Efforts to get comment from the lawyer (name withheld) hit a brick wall, as he had not responded to questions sent to him at the time of going to print.

However, Zibani profusely denied the allegation that the lawyer was footing his tuition.

“No, why?” he sharply questioned.

He also staunchly denied that the powerful lawyer lent him financial and moral support.

Zibani seems heavy with relief and exhaustion rather than elated with victory.

“The question here should not be about where I got the funds but the merit of my application,” he protested.

“Do you ask all litigants where they get the money from?” he asked rhetorically as he denied the litigation had been sponsored by a third force bent on pushing a Zanu PF factional and succession agenda.

Zibani claimed he had paid his own legal fees with the assistance of his aunt based in the Diaspora.

He said what made the lawsuit fees manageable was that he had a personal relationship with his legal representative Samukange, whom he knew way back from the time he was a student and later temporary teacher in the legislator’s Mudzi South constituency.

“I am just an ordinary citizen and being a law student, I am directly affected by the position of Chief Justice,” the 25-year-old said.

Zibani said he was equally stunned by the actions of Mnangagwa who did not oppose his application and instead submitted an affidavit that was supportive of his cause.

“That was a coincidence,” Zibani pointed out.

“I don’t know where or when that Bill was drafted. I was just as surprised when I saw it being presented in court.”

The court case is certainly set to continue dividing opinion, with the glare of the media following every step of the way. The attention has naturally thrust an unassuming Zibani into the spotlight at school and at home.

“Of course, a lot of people are asking me, ‘what’s going on?’ Some think I am now into politics, others say a lot of things, but I did what I did because there was need for it to be done,” he said.

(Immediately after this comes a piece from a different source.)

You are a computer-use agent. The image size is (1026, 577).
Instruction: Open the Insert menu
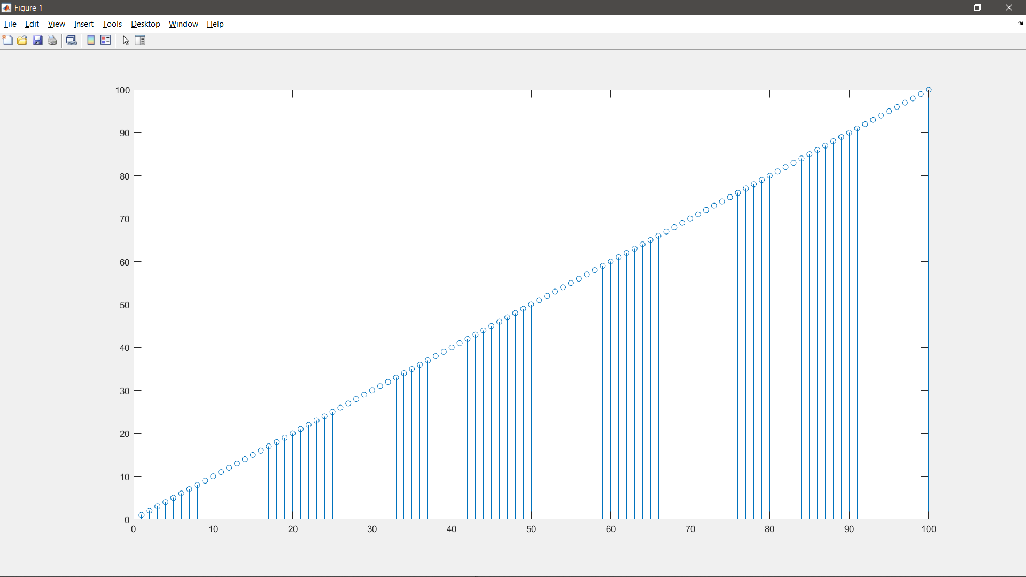click(x=83, y=24)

“It did not need a rocket scientist or someone with money as you seem to suggest. It just needed someone with the drive to see that justice prevails. No one gets arrested for seeking redress from the courts.”

Comments (3)

Romeo is very correct and i, uhuru also take this opportunity to thank who ever influenced him . The interviews where like MAHUMBWE . Very young people interviewing experienced people like Malaba.

uhuru - 21 December 2016

This requires Judge President Chiweshe to do a meticulous verification of facts surrounding the whole issue. This may take a month or so.

dobbs one-four - 28 December 2016

Romeo Zibani is just another of Mnangagwa's proxies. Whilst he is challenging the JSC Mnangagwa is busy crafting a law to amend the constitution. What a coincidence!